* _TEXTE À ÉTUDIER_
######
3Dans plusieurs de leurs textes, deux des autobiographes majeurs du XXe siècle, Georges Perec et Nathalie Sarraute, ont fait le point sur la rupture occasionnée pour eux, et leurs familles, par la différence linguistique. Bien que le français fût sans doute sa langue première, on ne peut comprendre l’œuvre de Perec et son rapport singulier à sa langue d’écriture qu’en tenant compte de l’influence de la langue de ses parents, le yiddish6. Dans un texte publié quatre ans après W ou le souvenir d’enfance (1975), Perec expliquait en effet que s’il se sentait dépourvu d’un quelconque sentiment d’appartenance, comme cela était apparu dans son autobiographie, c’était sans doute en raison de son ignorance de la langue des siens :
Quelque part je suis étranger par rapport à quelque chose de moi-même ; quelque part, je suis « différent », mais non pas différent des autres, différent des « miens » : je ne parle pas la langue que mes parents parlèrent, je ne partage aucun des souvenirs qu’ils purent avoir, quelque chose qui était à eux, qui faisait qu’ils étaient eux, leur histoire, leur culture, leur espoir ne m’a pas été transmis7.
######
Données sources
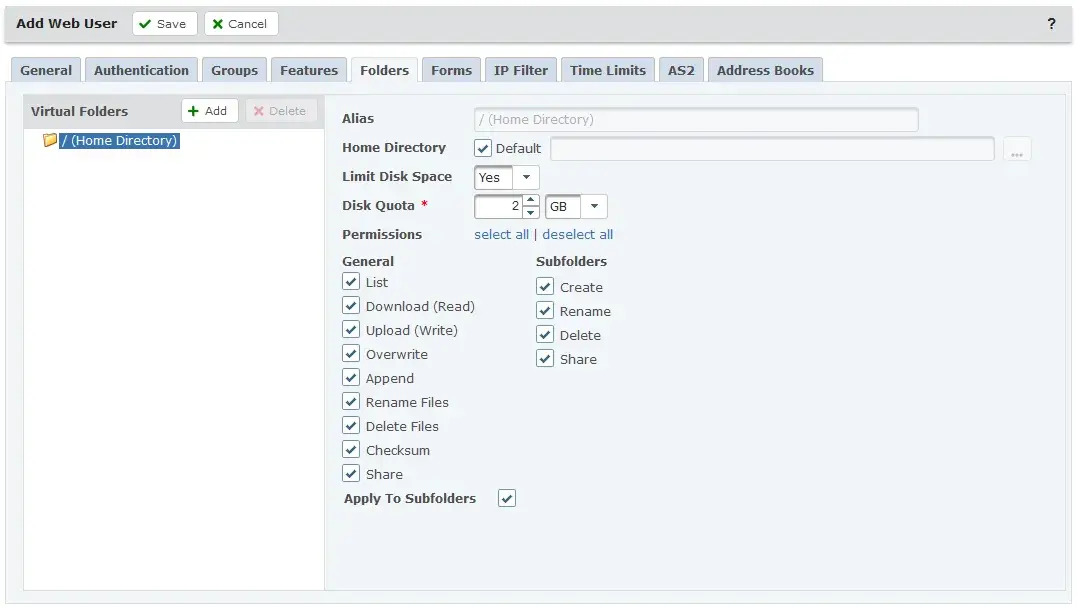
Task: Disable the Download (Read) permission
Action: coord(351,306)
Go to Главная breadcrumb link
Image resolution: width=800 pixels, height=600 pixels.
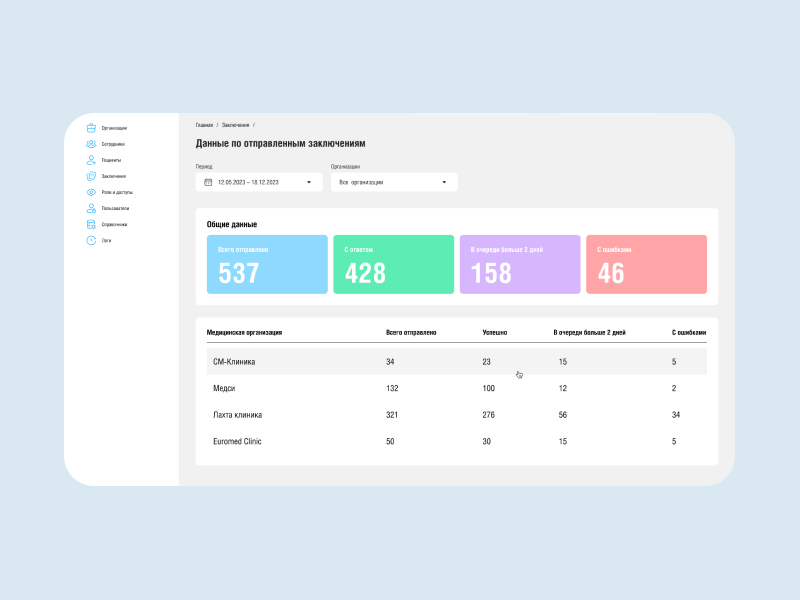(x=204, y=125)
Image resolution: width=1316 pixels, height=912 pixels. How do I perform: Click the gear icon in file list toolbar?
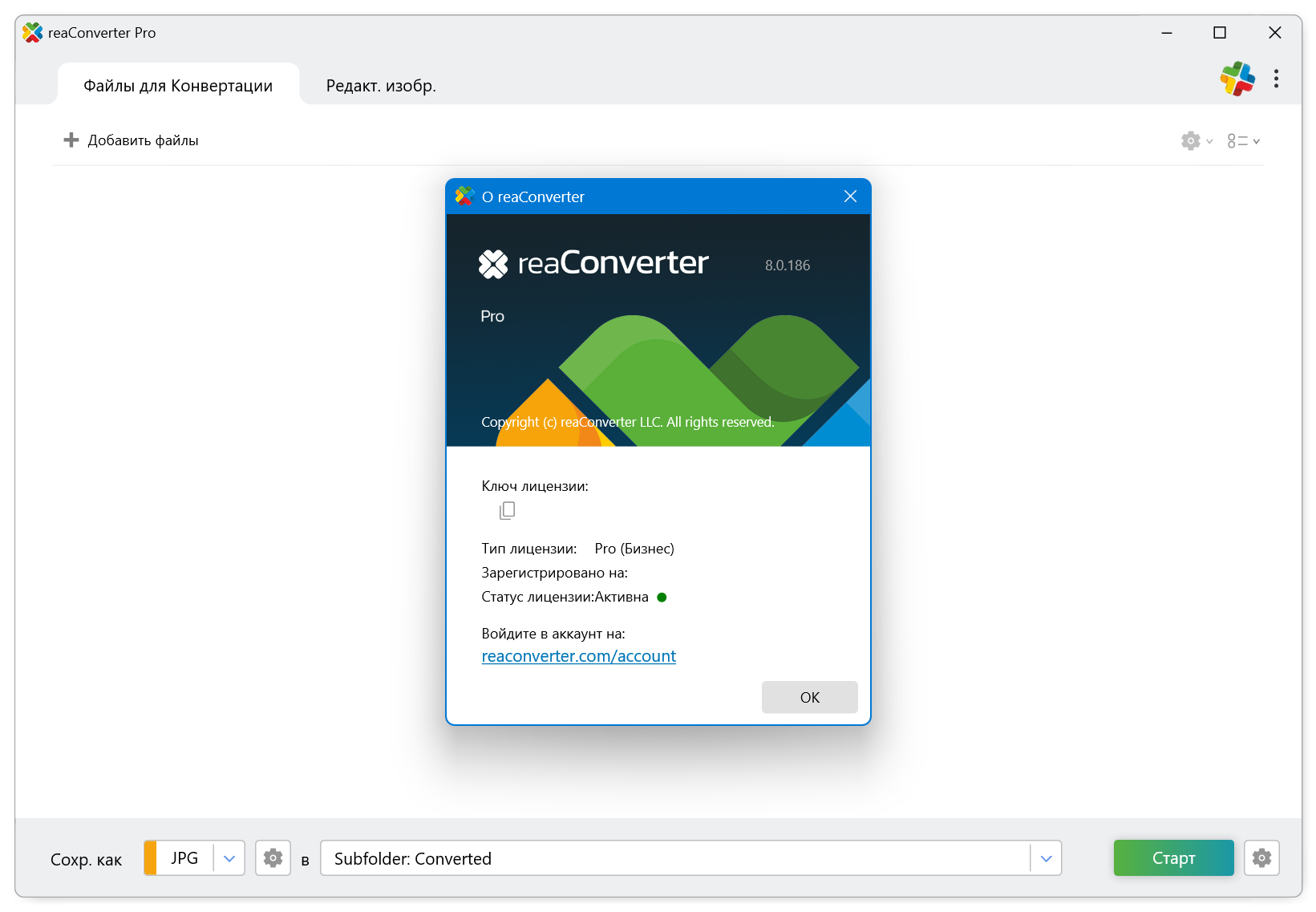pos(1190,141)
######
* _ACTIVITÉ 1_
Indiquez si chacune des affirmations suivantes s'accorde avec le texte à étudier, en répondant par oui ou par non et en citant les mots décisifs du texte. (a) W ou le souvenir d'enfance a paru en 1975. (b) Perec parlait la langue de ses parents. (c) Perec se dit différent des autres.
* _ACTIVITÉ 2_
Répondez aux questions suivantes d'après le texte à étudier.
(a) Quelle langue parlaient les parents de Perec ?
(b) Combien d'années après W ou le souvenir d'enfance le texte de Perec cité a-t-il été publié ?
(c) Quels sont les deux autobiographes du XXe siècle nommés au début ?
* _ACTIVITÉ 3_
Dans la citation de Perec que contient le texte à étudier, relevez tout ce qu'il énumère comme ne lui ayant pas été transmis.

* _RÉPONSE ÉCRITE 1_
(a) Oui : « W ou le souvenir d’enfance (1975) ».
(b) Non : « je ne parle pas la langue que mes parents parlèrent ».
(c) Non : « mais non pas différent des autres, différent des « miens » ».

* _RÉPONSE ÉCRITE 2_
(a) Le yiddish.
(b) Quatre ans.
(c) Georges Perec et Nathalie Sarraute.

* _RÉPONSE ÉCRITE 3_
Leur histoire, leur culture, leur espoir.